井口まみ
井口まみ井口まみ

公害の歴史を後世に残すために

6月議会で「公害の歴史の継承について」という質問をしました。過去の出来事を正確に学び、きちんと反省しなければ過ちをまた繰り返す。憲法9条の問題を見ていてつくづく思い、川崎の公害も同じだと思ったのと、四日市市の資料館を見学した衝撃をどうしても議場で伝えたいと思ったのです。

思い入れの強い質問だったので、自分ではまとめることができず、なかなか全体を紹介できないなと思っていましたが、動画がアップされ、議事録もできたので、全体はそれをごらんいただこうと思います。文字でも読めるようにしました。

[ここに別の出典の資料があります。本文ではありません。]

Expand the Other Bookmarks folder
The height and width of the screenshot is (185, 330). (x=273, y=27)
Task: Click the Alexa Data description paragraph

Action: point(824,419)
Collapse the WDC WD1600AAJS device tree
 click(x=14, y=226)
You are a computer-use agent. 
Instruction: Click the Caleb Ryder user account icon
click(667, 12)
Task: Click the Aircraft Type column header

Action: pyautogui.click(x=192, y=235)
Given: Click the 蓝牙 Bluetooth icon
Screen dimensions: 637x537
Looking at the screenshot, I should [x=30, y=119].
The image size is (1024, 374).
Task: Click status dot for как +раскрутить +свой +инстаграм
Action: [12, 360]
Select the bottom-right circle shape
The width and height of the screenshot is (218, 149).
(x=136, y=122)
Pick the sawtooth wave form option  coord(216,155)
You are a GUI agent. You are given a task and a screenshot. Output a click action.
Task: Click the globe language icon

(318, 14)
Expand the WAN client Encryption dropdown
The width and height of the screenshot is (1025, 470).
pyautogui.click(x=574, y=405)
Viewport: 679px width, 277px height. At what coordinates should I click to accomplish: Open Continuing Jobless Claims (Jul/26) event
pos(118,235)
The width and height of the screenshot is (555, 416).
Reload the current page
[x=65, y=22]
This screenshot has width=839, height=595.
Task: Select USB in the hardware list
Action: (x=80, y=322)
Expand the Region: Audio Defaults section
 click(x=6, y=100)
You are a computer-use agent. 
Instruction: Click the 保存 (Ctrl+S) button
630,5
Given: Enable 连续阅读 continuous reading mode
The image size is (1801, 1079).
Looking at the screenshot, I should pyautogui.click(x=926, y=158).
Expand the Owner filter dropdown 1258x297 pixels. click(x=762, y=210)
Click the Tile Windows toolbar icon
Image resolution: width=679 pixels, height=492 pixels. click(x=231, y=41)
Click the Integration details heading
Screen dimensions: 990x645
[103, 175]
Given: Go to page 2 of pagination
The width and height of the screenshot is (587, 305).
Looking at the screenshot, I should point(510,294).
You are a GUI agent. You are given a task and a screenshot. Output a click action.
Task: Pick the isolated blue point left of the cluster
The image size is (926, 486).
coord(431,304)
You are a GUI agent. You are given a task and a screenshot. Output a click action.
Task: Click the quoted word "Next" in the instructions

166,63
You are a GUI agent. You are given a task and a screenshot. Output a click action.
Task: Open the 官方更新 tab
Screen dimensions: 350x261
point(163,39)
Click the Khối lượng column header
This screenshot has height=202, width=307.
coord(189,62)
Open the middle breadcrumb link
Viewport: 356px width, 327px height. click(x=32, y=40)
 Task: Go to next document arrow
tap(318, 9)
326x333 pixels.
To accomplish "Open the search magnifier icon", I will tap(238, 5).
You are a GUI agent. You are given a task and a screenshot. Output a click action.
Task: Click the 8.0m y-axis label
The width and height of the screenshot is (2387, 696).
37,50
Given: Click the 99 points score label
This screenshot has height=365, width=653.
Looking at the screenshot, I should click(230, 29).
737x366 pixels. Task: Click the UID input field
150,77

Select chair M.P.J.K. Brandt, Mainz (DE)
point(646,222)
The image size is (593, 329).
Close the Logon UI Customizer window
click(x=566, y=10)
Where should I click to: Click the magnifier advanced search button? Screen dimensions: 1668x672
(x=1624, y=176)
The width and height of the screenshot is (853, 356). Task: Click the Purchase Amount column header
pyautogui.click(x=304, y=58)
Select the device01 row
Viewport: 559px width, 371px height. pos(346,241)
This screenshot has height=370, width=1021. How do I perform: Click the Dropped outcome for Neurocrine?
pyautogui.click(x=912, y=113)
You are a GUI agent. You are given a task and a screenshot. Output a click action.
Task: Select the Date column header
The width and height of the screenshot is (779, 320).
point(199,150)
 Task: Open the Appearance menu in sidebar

http://www.iguchi-mami.jp/archives/4247

このなかで議場のディスプレイを使って説明したところがあります。議事録などには残っていないので、ここで紹介します。

図1

1984年に川崎公害裁判原告団などがつくった「生きる権利」というドキュメントの最初の画面。私はこれに2014年の夏に初めて出会い、息もできないほどの衝撃を受けました。話には聞いていた、すすをかぶった洗濯物を「初めて見た」といったら「映像では腐った卵のにおいがない」といわれたことがもっと衝撃でした。

 

図2

「生きる権利」に映し出される小児ぜん息の患者さんの映像です。こうした映像が何分も何分も、そして何人も何人もでてくるのです。

 

 

図3

1972年ごろ、当時の川崎市公害局がつくった、公害をなくすために川崎市が何をしているかという公報映画。この最初のシーンは、正月、工場の操業がとまった3日間だけ青い空が見える、しかし、その4日目からまた真っ黒な煙が覆い隠す、こういうシーンから始まります。

 

図4

2015年4月オープンした「四日市公害と環境未来館」。近鉄四日市駅から徒歩数分に、市の直営で総工費7億円をかけて1,200平米の広さに公害に関する膨大な資料や環境に関する資料が集められている。公害を二度と繰り返さないためには、当時の出来事を反省し、未来につなげていく必要があるが、40年以上たって貴重な経験や体験が風化して失われてしまうおそれや、当時の資料も散逸する可能性が高まっていることから、当時の貴重な資料等を収集整理するとともに展示などを行い、多くの人に知ってもらう必要があるとして、収集した資料等を適正な保管を行い、未来に継承していくとしています。

 

図5

公害の実相を伝えるブース。当時の方々の証言や苦しみの様子とかという展示ももちろんありますが、衝撃を受けたのは、裁判で裁判所まで行けないので録音で証言をした患者さん、原告のその証言のテープです。本当にせきをしながら苦しみながら、なぜ自分はこんな思いをするのかということを切々と訴えておられました。

 

図6

裁判記録を市民団体の皆さんが残していったガリ版刷りの記録。

 

 

 

 

図7

ぜんそくになると気管支がどのように悪くなっていくかということを、実際に実物の手ざわりも含めてつくった気管支の模型。大学の研究成果で、さわることができます。裁判の過程で、いかに科学的にぜん息と大気汚染の関係を実証したかということもわかるようになっています。

 

図9

証人の方たちの幾つもの映像がたくさん集めています。この方は現在唯一生き残っておられる原告の方です。このほかに、亡くなったお子さんのお母さんや、研究者、市の職員もいますが、私が一番びっくりしたのは、当時の被告企業の役員の方や、被告企業の中に働いていた研究者の証言も集めたことです。

 

図8

青い空を取り戻すために、行政や企業などがどういう取り組みをしたかを展示するブース。市議会のコーナーもありました。

 

 

 

率直に言って、この四日市市の資料館も「公害はもう終わって被害はない」という立場に立っていることは否めません。本当はまだ有害物質は出ており、健康被害はこどもたちを中心にひろがっています。そのことにまっすぐに目を向けていないという限界はあるとしても、過去の過ちにまっすぐ向き合い、二度と繰り返さないという決意を示していることに川崎との違いをつくづく感じます。また、ボランティアで場内で解説をしている人たちのお話は、この限界を乗り越える気概を感じました。

川崎にもなんとしても作ろうと思います。